Through HIS Eyes [c1 p3]

An Adventure Story of Yeshua bar Yosef by JQuisumbing

The yelpings of several Jackals were a little bit closer to his campsite. Yeshua was not worried. He knew they would not bother him here. He stood up to stretch and walked a few steps outside the fire-light circle to look up at the clear night sky. Seeing its vastness, he could not help but remember a favorite psalm of his father, Yosef. He began to sing softly…

The heavens declare the glory of God and the firmament shows His handiwork. Day unto day utters speech, and night unto night reveals knowledge. There is no speech nor language where their voice is not heard. Their line has gone out through all the earth, and their words to the end of the world. 1 

When he was very little, he asked Yosef what it meant. So, on one clear night,  he took him to a grassy hill north of the village. Yosef made up a campfire and they sat around it. Then, with elaborate hand movements and that overdramatic way that he loves to use as he tells stories to him and other children, he first recited the creation story written by Moses. 2 Yeshua’s imagination soared with those incredible images of the Great Adonai making the universe. Yosef then guided him to span the night sky from horizon to horizon. 

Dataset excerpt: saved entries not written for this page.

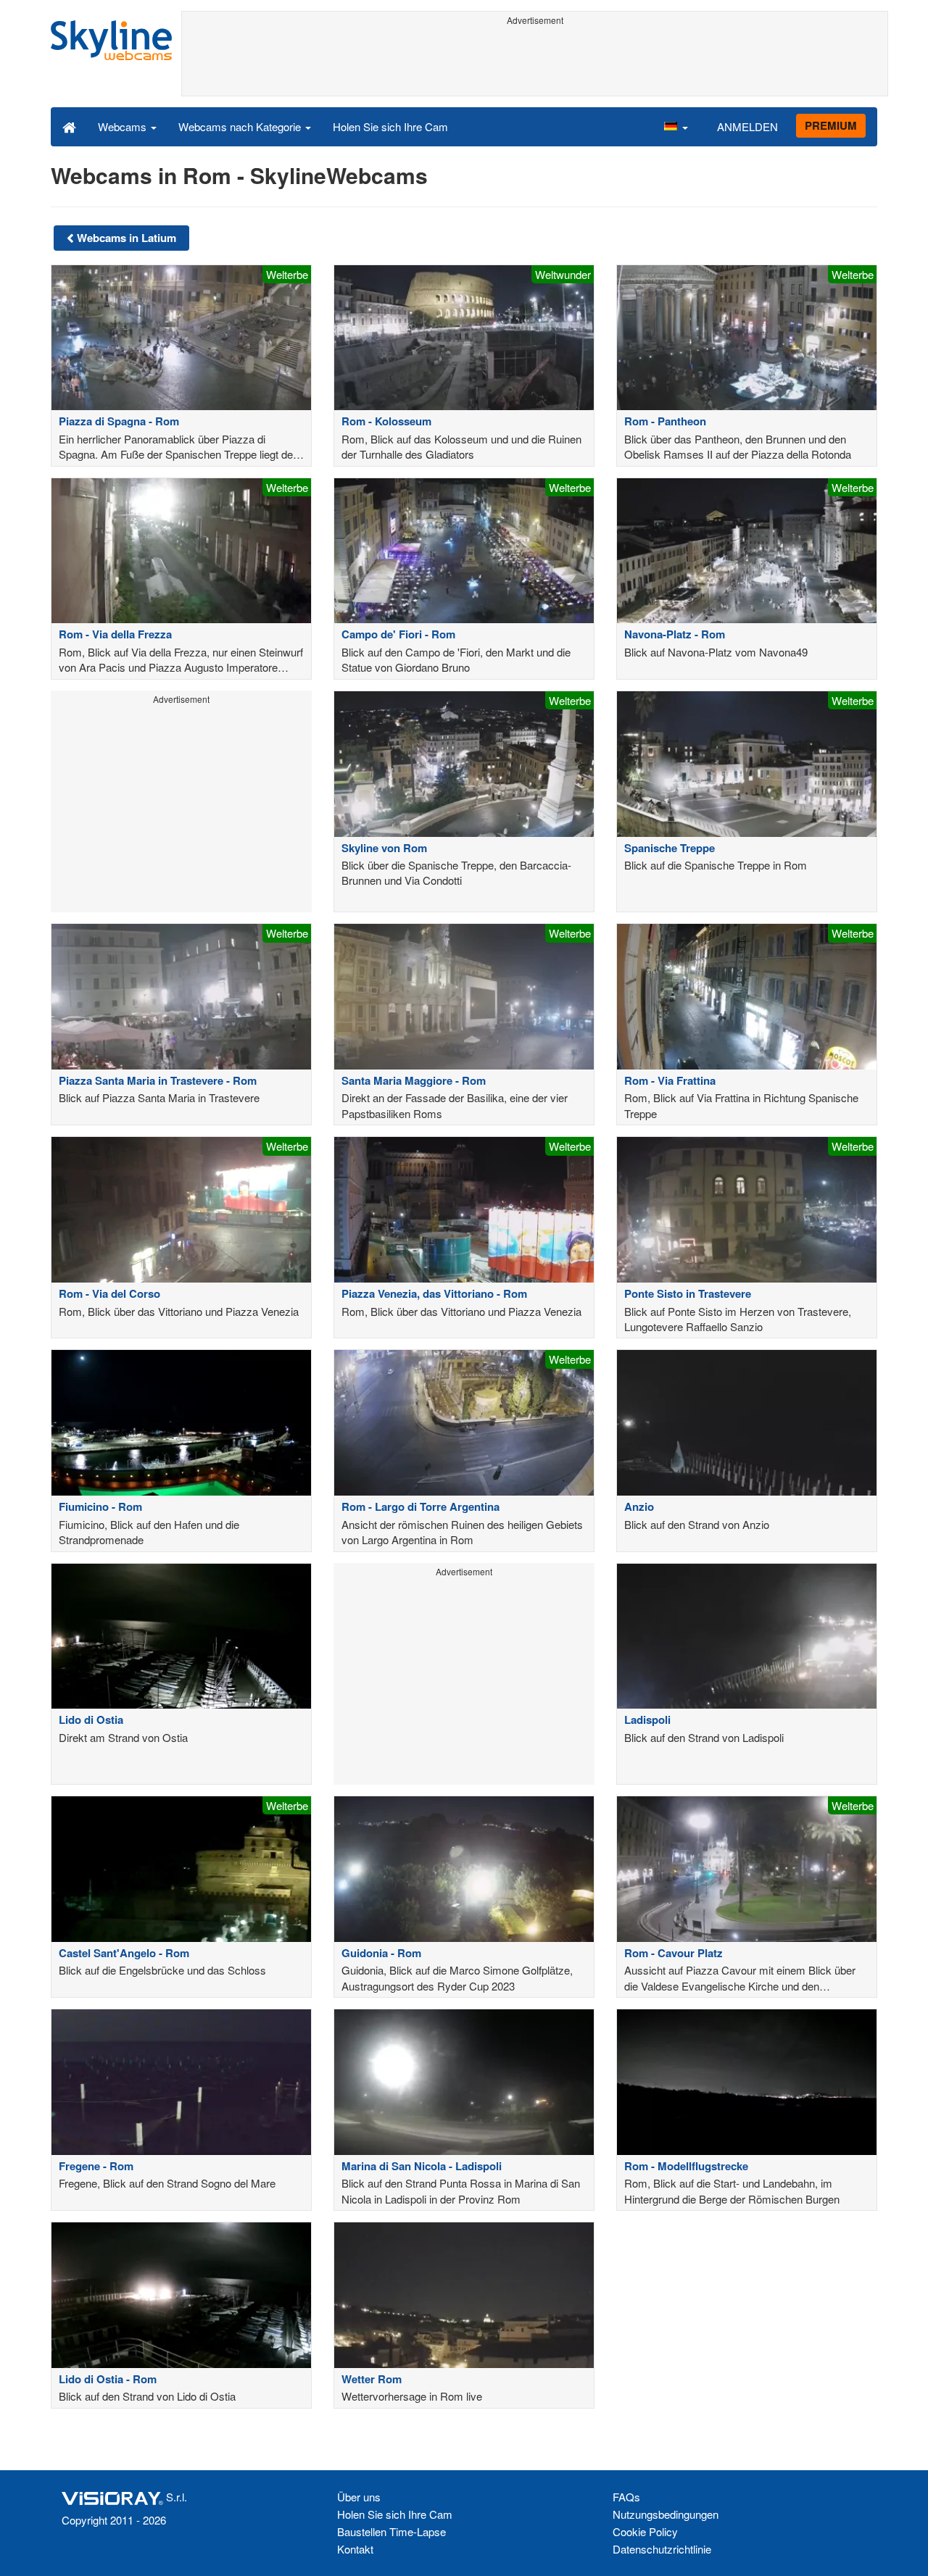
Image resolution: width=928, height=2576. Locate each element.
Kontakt (355, 2548)
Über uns (359, 2496)
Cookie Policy (645, 2531)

“My son, can you see Him making all that? When you look up there, you can almost hear Him saying ‘Come forth!’”

Yeshua fell asleep on that hill. He dreamt of faraway times and of distant celestial objects like he had seen them before. When he woke up, he was back home and his mother was just bringing in newly baked bread. When his father walked into the house for the morning meal, Yeshua told them about the images. He was excited and he wanted to know more, but more importantly, he wanted to know why it all seemed familiar. 

Yosef looked at Mariam, his mother, for a long while. Then, his mother told him an even more incredible story of his birth and finding out that Yosef was not really his father but the Adonai who created all things. So, he wanted to know more.  

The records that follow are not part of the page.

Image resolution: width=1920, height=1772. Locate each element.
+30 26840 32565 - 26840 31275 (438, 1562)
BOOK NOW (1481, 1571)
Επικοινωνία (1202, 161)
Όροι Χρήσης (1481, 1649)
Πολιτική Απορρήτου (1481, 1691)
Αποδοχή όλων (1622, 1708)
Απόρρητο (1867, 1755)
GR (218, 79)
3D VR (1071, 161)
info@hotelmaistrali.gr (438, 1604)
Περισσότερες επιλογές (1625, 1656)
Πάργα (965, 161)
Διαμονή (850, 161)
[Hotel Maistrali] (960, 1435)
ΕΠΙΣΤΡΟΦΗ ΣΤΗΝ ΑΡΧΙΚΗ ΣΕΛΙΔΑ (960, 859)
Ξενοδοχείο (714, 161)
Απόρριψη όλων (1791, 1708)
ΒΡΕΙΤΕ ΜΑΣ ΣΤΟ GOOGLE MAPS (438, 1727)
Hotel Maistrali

“I will bring you to the Synagogue to see the Rabbi,” Yosef said. “But you must keep secret what your imma has told you.”

“But why, Abba? Imma?” 

Mariam brought him close in her embrace and whispered, “Because your time has not yet come.”

Yosef then brought Yeshua at the age of three to the Synagogue. Though schooling usually started at the age of 5, the rabbi, amazed by Yeshua’s keen inquisitiveness, agreed to let him start school. By his first year, he was quite adept with the five books of Moses. 

He was quite happy because he was learning so much about his Father in heaven. But deep down, he had this childhood desire to hear his Father Adonai’s voice like the way He spoke to Abraham, Moses and the prophets of old. Then, at the age of 12, he was told that they were taking him to Jerusalem for the Passover Festival, he thought that this was an opportunity to hear his voice in his Heavenly Father’s house on earth. 

He recalled in the Holy scrolls about Samuel, one of the greatest prophets in Israel’s history, who lived some thousand years ago. It was in the time when the dwelling place of God was still in the Tabernacle that Moses erected after Israel escaped from slavery in Egypt. And when Israel finally entered the promised land some 40 years later, the Tabernacle was settled in the region of Shiloh during the era of the Judges. It was also written that, in those days, the word of the Lord was rare and there were not many visions. Yeshua took note that Samuel was about his age when he was left by his mother to serve in the Tabernacle as a Nazarite. One night, while he slept, the Lord Adonai spoke to him. 3 Yeshua wondered somewhat excitedly, while in the Temple, maybe his old childhood wish might finally come true. 

The moon started to peek above the rim wall bathing the canyon floor with its soft light. Yeshua then went back into his shelter. The fire was down to coals. He put more wood and stoked it until it flared up. Then he drew his robe tighter around him and stared long into the fire.